In the summer of 2003, members of the United States Congress went apoplectic when news broke of the Defense Advanced Research Projects Agency’s (DARPA) program to help predict terrorist attacks and assassinations by allowing people to bet money on the likelihood of such events. (DARPA is the central research and development organization for the Department of Defense.) There is, of course, something unseemly about wagering on a tragedy, but what is ironic is that such systems have proven remarkably successful at predicting a variety of outcomes because people’s financial interests are appropriately aligned with accurately assessing the odds of the event occurring. Thus, properly used, the system could help prevent the very thing that Congress wanted to stop from happening.

The program was terminated, but a number of companies, including Google, Pfizer, and Microsoft, now regularly make use of such systems to allow employees to make bets on the outcome of everything from when a product might launch or assessing the prospects that a particular department will meets it quarterly sales goals to determining whether a new TV commercial will be a hit.

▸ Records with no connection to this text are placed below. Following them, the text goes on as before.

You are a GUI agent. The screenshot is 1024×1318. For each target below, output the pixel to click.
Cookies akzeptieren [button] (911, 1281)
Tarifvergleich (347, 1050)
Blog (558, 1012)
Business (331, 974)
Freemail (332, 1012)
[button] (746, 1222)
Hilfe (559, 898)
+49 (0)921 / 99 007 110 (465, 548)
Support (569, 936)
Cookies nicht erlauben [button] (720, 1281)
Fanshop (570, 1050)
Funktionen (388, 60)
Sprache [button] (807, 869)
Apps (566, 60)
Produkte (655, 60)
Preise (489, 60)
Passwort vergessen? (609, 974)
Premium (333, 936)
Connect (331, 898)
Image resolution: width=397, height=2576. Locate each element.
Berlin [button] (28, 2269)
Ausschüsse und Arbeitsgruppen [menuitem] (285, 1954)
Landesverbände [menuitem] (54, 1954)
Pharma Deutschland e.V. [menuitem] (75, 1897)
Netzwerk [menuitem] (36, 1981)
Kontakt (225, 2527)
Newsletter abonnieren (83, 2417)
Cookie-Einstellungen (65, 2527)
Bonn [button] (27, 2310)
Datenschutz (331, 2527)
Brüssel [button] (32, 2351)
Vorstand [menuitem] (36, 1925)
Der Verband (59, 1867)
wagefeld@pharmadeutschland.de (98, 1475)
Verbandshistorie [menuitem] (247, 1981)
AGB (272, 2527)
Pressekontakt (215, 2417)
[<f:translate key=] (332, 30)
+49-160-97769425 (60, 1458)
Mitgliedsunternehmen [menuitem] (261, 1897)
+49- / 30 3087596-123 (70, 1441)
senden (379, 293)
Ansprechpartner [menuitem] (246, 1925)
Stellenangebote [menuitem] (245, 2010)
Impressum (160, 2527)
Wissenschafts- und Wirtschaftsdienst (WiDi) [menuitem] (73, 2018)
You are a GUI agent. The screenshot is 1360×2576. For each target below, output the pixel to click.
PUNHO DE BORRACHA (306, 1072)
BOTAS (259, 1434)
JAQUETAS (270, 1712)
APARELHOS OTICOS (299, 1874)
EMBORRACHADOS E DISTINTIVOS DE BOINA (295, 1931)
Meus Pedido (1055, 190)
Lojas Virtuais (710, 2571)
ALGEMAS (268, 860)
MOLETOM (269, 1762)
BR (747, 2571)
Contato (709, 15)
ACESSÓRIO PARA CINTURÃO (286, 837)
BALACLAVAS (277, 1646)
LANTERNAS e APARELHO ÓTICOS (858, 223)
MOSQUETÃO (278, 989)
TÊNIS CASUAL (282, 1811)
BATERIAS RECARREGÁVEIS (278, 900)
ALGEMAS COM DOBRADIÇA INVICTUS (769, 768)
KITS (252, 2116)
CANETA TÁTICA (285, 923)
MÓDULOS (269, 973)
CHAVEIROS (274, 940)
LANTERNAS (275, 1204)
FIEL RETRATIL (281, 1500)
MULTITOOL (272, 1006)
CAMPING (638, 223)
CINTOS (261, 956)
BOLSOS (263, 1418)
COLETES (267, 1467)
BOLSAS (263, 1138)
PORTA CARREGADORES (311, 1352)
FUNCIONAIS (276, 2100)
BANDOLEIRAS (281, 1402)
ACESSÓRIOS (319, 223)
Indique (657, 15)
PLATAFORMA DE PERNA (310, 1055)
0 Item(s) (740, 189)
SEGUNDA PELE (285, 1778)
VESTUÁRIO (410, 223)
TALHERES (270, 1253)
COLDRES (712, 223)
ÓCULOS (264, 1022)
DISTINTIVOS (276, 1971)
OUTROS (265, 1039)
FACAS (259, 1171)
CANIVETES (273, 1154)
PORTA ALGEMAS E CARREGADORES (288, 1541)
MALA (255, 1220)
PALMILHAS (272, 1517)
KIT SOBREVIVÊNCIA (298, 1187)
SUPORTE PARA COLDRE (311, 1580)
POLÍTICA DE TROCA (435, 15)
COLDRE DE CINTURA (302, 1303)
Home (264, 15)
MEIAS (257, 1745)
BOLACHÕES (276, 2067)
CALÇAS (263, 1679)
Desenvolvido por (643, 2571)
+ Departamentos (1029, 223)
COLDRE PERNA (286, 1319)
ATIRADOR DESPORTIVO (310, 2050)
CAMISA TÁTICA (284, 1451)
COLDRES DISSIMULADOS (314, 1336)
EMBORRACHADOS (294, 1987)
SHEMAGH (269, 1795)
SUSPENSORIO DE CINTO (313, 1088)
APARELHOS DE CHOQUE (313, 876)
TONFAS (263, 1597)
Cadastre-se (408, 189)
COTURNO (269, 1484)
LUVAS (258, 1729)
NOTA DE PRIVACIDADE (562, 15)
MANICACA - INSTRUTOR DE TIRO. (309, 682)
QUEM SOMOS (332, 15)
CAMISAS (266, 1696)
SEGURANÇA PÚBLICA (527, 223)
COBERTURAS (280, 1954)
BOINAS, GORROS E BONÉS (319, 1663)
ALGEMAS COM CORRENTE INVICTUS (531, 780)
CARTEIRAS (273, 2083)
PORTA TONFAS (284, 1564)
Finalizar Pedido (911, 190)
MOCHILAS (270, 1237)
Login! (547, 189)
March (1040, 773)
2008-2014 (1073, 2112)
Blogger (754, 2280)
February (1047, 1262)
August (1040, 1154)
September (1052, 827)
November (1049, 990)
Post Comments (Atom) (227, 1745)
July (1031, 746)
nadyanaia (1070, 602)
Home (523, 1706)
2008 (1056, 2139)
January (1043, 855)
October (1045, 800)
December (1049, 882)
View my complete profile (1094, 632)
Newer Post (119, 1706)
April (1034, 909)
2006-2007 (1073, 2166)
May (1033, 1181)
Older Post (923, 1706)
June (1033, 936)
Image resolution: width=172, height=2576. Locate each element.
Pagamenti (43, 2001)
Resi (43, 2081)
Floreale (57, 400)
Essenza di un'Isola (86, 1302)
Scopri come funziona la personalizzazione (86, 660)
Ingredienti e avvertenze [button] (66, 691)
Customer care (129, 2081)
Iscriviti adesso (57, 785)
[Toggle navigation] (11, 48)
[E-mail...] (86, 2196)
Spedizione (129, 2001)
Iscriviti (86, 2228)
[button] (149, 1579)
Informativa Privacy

What is unique about such systems is that managers receive a different type of information than they might ordinarily receive from their subordinates. For example, a few years ago a Microsoft business manager kept telling her boss that a product was on schedule to launch on time. When the boss inquired why so many of the manager’s own employees were betting that the product wouldn’t launch until the following year, the manager was forced to admit that the program had run into hurdles. As a result, additional resources were committed to the project and, while the project was still late, Microsoft was at least able to get it to the market faster than otherwise would have been the case because of the unique insight that the market-based system afforded company managers.

Exponential Insight

Managers are, of course, encouraged to always listen to their employees’ words, but frequently what employees are saying is vastly differently than what their money is saying. By creating a system that aligns their financial interests with the company’s, managers can glean some useful information.